**EXERCISE DETAILS**. Your copy begins at the line with "This screenshot has width=801, height=403." and runs through the end of the data below. Set down only those lines exactly, without pictures.

RECORD EXTRACTS Block Start

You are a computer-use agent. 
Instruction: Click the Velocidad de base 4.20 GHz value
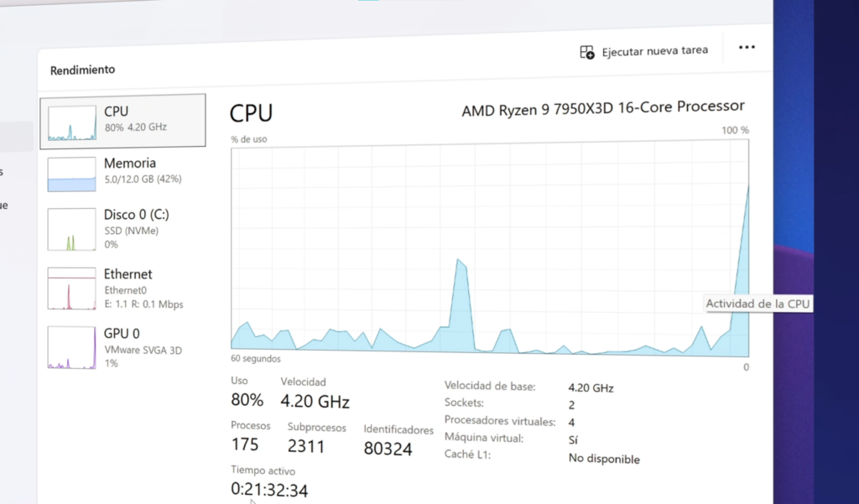click(x=591, y=388)
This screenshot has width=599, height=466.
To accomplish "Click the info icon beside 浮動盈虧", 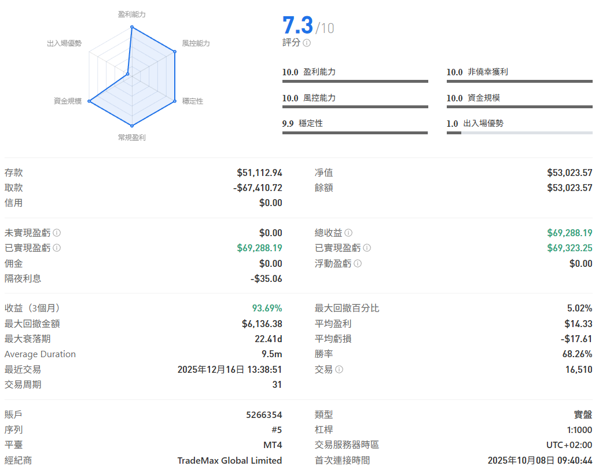I will pyautogui.click(x=358, y=263).
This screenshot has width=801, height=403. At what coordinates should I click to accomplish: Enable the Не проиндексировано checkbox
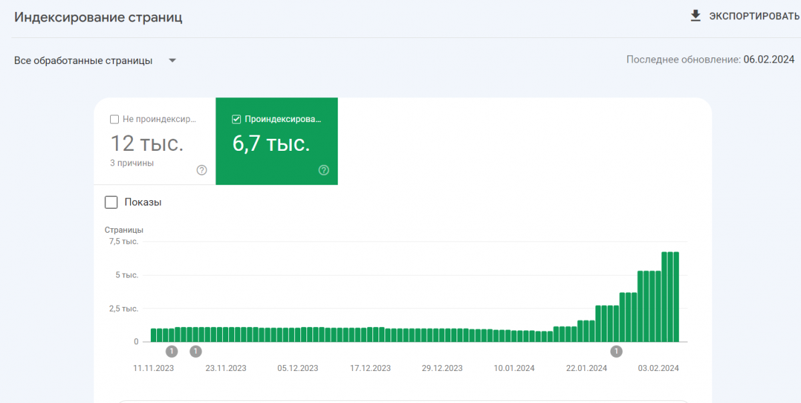pos(115,119)
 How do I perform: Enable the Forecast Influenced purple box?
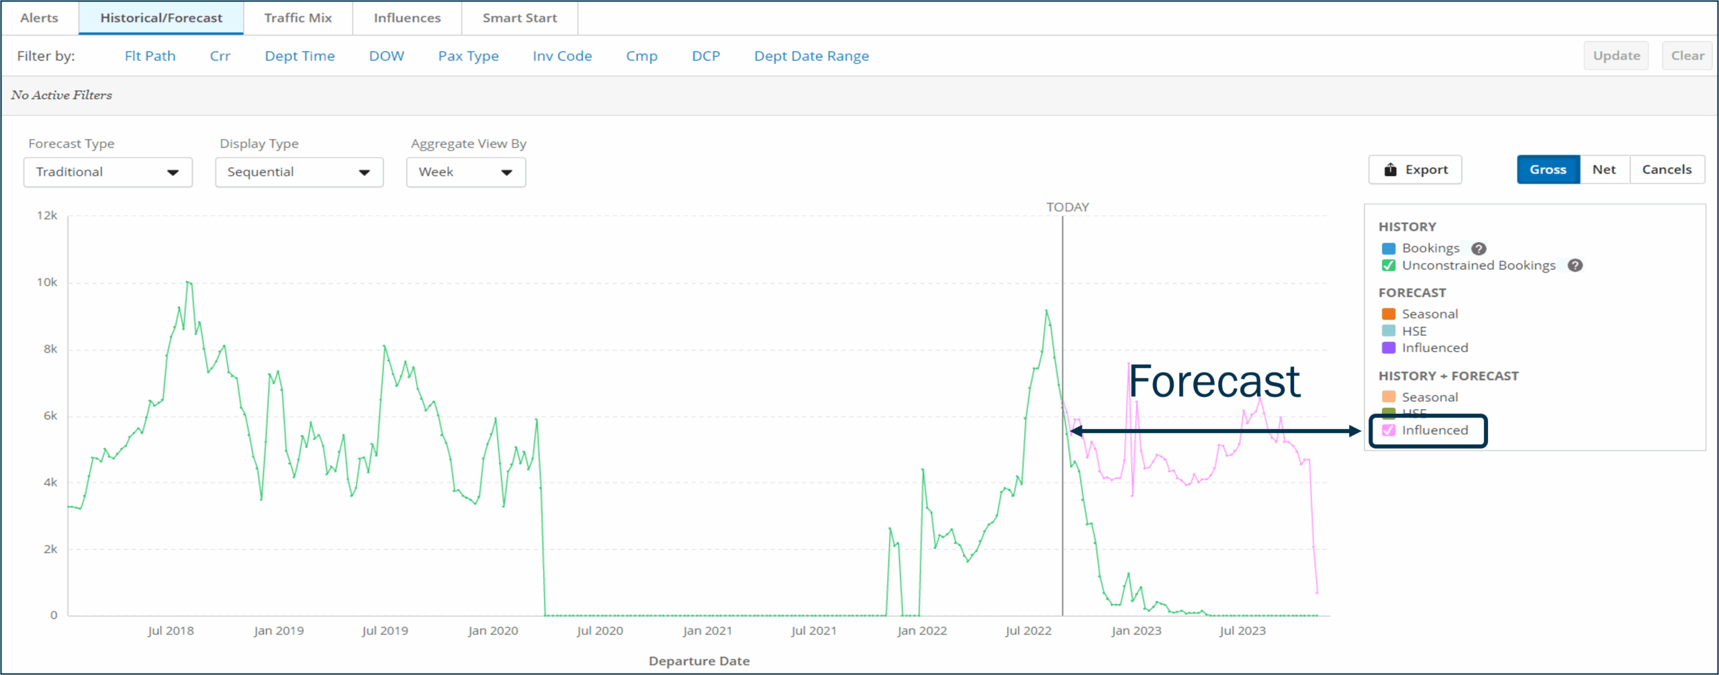[x=1389, y=348]
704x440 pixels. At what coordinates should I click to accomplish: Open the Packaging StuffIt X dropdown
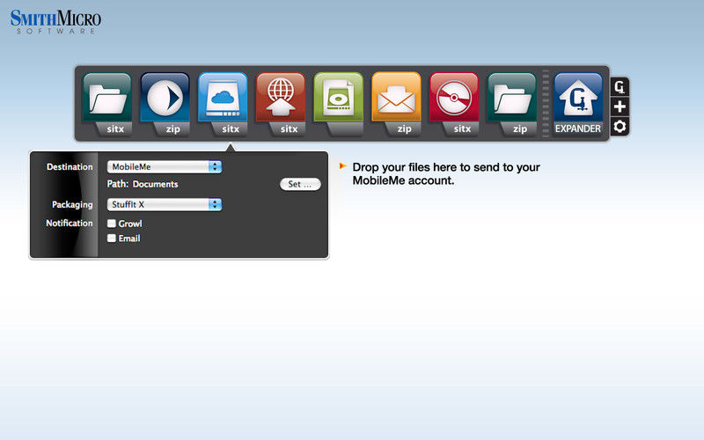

RECORD EXTRACTS Block End

**RESPONSE**.
This screenshot has width=801, height=403. At what coordinates should I click to accomplish: Enable the Не проиндексировано checkbox
pos(115,119)
 How do I perform: Enable the Forecast Influenced purple box?
[x=1389, y=348]
704x440 pixels. At what coordinates should I click to accomplish: Open the Packaging StuffIt X dropdown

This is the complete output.